After almost two decades investing in Asia and observing the rapid growth in the region, I started to think harder about how we produce our food globally and saw opportunity to help reformulate protein production with investment as well as the risk of business-as-usual (BAU). The Cibus Fund strategy was, to a great extent, developed on the premise that domestic production of animal protein, especially in Asia, is increasingly difficult due to reduced availability of natural resources, particularly land and water. The result of this is increased reliance on imports to the region, making it unlikely that the environmental impact will be borne entirely by Asia.
An interesting landscape has developed as countries without adequate resources at home to feed their populations have turned their attention to domestic food security. This focus manifests itself in cross-border purchases of agribusiness companies in countries with sufficient resources at their disposal, and the ability to produce foods destined for export. China has executed this strategy through global acquisitions, for example Shanghai CRED’s third-time-lucky bid in 2016 for the massive Australian integrated beef concern, Kidman property, which boasts 185,000 head of cattle.
This global strategy to achieve food security acknowledges the significant increase in protein consumption with population growth and affluence, as well as the associated negative externalities addressed in this report. Whilst we encounter many food companies that may disrupt this sector and bring improvements in emissions, diets are changing and, without action by governments to protect against excessive and polluting resource use, our ecosystems and climate will suffer.

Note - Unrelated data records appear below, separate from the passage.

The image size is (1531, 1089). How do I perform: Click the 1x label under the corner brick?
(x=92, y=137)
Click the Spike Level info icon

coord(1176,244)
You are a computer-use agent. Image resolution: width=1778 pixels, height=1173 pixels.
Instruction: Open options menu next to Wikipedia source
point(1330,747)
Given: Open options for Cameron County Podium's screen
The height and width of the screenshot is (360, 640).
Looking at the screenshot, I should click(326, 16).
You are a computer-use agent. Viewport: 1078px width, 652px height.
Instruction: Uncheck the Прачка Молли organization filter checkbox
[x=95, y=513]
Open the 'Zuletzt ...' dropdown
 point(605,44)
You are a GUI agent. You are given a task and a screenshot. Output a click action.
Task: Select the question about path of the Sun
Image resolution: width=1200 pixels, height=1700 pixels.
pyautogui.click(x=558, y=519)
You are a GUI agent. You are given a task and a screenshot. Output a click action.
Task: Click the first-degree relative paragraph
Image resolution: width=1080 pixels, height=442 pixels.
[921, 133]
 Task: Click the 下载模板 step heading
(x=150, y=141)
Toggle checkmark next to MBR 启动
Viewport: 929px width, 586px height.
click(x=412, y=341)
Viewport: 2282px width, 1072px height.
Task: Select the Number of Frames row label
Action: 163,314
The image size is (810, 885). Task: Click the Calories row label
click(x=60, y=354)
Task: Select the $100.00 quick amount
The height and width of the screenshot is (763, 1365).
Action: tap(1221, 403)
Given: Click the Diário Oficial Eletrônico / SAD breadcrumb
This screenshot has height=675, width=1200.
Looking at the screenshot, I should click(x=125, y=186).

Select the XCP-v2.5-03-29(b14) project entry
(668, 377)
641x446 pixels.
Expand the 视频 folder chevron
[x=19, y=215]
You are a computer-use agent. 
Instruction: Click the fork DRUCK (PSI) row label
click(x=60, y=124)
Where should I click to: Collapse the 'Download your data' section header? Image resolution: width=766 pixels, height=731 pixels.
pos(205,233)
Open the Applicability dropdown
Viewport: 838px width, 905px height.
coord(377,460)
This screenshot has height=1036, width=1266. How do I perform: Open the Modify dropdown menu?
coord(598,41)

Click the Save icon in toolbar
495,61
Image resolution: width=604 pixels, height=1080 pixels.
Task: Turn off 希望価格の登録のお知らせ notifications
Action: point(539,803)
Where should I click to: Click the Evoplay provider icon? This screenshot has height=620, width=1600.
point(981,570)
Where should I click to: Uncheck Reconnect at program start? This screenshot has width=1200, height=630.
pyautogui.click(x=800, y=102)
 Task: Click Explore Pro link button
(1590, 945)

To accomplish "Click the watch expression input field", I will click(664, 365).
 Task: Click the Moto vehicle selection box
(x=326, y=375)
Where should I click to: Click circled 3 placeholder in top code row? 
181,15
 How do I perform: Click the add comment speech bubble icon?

This excellent report sheds light on the GHG emissions associated with a BAU scenario and the excessive and damaging use of antibiotics with concurrent health consequences, offering many reasons to improve the sustainability of protein production in Asia.
I would like to thank ARE and the ADM Capital Foundation for their seminal report on the impacts of protein consumption patterns in Asia. We believe this will help to build understanding of the changing global trade flows as well as the challenges we face that are pivotal to feeding our future.